Michael Söderlund

Personal information
- Full name: Per Michael Söderlund
- Nationality: Swedish
- Born: 30 March 1962 (age 64) Karlskrona, Blekinge
- Height: 1.81 m (5 ft 11 in)

Sport
- Sport: Swimming
- Strokes: Freestyle and backstroke
- Club: Karlskrona SS
- College team: University of California, Berkeley

Medal record
Olympic Games
| Bronze medal – third place | 1984 Los Angeles | 4×100 m freestyle |
European Championships (LC)
| Silver medal – second place | 1981 Split | 200 m freestyle |
| Silver medal – second place | 1985 Sofia | 4×200 m freestyle |
| Bronze medal – third place | 1981 Split | 4×200 m freestyle |
| Bronze medal – third place | 1985 Sofia | 4×100 m freestyle |
| Bronze medal – third place | 1987 Strasbourg | 4×200 m freestyle |

= Michael Söderlund =

Swedish swimmer

Michael Söderlund (born 30 March 1962 in Karlskrona, Blekinge) is a former swimmer from Sweden who competed in three consecutive Summer Olympics, between 1980 and 1988. In the 1984 Summer Olympics, he was a part of the 4×100 m freestyle relay team, swimming one leg in the prelims. His best individual result in the Olympics was a 6th place on 200 m backstroke on the time of 2:04.10, which was a Swedish record for 27 years. Soderlund was on the 400-meter freestyle relay team that captured the bronze medal in the ’84 Olympiad at Los Angeles.

■ **STATED PROBLEM 1**:
Write out the entire text about Michael Söderlund word for word.
The records that follow are unrelated to the text about Michael Söderlund.

■ **RECORDS SHOWN**:
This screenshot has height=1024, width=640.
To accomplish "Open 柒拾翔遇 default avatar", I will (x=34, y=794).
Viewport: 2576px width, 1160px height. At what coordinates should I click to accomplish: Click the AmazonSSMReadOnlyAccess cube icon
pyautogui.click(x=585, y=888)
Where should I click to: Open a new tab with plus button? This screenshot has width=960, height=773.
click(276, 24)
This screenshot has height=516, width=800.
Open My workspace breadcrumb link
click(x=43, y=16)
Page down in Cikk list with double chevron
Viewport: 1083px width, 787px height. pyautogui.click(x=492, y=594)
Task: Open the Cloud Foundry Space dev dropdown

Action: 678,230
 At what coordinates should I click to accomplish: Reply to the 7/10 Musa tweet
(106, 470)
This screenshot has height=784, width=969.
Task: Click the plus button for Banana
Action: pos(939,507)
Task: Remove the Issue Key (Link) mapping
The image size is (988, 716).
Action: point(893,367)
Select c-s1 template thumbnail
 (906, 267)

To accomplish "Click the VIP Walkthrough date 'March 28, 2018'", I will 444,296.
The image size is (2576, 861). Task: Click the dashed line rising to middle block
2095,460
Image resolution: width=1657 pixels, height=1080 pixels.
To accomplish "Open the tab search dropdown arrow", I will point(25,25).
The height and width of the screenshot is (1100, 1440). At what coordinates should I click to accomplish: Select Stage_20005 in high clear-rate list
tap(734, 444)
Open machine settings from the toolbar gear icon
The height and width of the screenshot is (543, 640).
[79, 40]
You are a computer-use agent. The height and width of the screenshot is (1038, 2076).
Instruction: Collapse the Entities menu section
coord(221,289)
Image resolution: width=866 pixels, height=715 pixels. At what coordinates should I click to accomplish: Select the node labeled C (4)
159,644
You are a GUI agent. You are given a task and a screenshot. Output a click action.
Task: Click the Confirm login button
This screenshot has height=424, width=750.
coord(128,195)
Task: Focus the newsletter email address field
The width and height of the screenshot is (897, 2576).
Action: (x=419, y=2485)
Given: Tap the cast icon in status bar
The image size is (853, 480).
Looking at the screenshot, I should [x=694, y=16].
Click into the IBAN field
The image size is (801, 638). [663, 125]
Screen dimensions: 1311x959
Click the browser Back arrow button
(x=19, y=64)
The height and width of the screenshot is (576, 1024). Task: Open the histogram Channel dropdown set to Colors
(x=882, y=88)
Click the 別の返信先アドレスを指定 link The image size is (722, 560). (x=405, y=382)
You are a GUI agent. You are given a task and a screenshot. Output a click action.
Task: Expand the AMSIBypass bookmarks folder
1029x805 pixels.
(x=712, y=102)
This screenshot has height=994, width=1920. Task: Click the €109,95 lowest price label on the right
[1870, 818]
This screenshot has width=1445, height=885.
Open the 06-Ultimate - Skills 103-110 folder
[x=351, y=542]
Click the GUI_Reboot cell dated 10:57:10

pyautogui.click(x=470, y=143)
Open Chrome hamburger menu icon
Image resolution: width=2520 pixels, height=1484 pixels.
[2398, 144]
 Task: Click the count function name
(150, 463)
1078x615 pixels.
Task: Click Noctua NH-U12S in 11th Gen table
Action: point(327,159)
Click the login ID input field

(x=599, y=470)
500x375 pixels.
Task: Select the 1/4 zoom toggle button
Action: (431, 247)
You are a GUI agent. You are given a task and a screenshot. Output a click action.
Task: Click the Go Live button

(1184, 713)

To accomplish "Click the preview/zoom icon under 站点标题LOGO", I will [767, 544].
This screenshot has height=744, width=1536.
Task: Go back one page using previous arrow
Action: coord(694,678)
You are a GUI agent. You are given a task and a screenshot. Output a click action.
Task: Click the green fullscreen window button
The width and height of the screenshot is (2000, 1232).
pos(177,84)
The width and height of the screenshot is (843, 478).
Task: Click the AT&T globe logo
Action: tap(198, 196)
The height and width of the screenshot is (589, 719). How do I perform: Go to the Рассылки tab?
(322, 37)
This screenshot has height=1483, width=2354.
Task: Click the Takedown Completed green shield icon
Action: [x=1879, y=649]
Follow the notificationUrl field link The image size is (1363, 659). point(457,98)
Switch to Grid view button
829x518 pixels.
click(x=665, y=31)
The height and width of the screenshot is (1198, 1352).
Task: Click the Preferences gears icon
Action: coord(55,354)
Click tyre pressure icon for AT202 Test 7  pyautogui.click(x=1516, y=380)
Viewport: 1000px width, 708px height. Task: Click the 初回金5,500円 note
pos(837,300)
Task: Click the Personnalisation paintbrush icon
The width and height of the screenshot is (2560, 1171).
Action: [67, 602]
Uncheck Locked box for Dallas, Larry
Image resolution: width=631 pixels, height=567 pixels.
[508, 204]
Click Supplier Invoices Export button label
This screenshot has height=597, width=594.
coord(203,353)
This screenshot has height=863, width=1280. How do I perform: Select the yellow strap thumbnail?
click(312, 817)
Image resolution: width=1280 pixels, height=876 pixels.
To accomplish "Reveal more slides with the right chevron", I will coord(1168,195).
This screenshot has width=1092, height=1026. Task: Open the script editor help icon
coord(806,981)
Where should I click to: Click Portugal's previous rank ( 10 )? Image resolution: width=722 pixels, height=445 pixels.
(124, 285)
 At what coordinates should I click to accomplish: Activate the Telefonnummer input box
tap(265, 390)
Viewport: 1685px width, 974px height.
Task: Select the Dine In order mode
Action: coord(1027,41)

■ **STATED PROBLEM 2**:
How many lines of the records contain the word "menu"? Give only the number.

■ **WORKED ANSWER 1**:
Michael Söderlund

Personal information
- Full name: Per Michael Söderlund
- Nationality: Swedish
- Born: 30 March 1962 (age 64) Karlskrona, Blekinge
- Height: 1.81 m (5 ft 11 in)

Sport
- Sport: Swimming
- Strokes: Freestyle and backstroke
- Club: Karlskrona SS
- College team: University of California, Berkeley

Medal record
Olympic Games
| Bronze medal – third place | 1984 Los Angeles | 4×100 m freestyle |
European Championships (LC)
| Silver medal – second place | 1981 Split | 200 m freestyle |
| Silver medal – second place | 1985 Sofia | 4×200 m freestyle |
| Bronze medal – third place | 1981 Split | 4×200 m freestyle |
| Bronze medal – third place | 1985 Sofia | 4×100 m freestyle |
| Bronze medal – third place | 1987 Strasbourg | 4×200 m freestyle |

= Michael Söderlund =

Swedish swimmer

Michael Söderlund (born 30 March 1962 in Karlskrona, Blekinge) is a former swimmer from Sweden who competed in three consecutive Summer Olympics, between 1980 and 1988. In the 1984 Summer Olympics, he was a part of the 4×100 m freestyle relay team, swimming one leg in the prelims. His best individual result in the Olympics was a 6th place on 200 m backstroke on the time of 2:04.10, which was a Swedish record for 27 years. Soderlund was on the 400-meter freestyle relay team that captured the bronze medal in the ’84 Olympiad at Los Angeles.

■ **WORKED ANSWER 2**:
2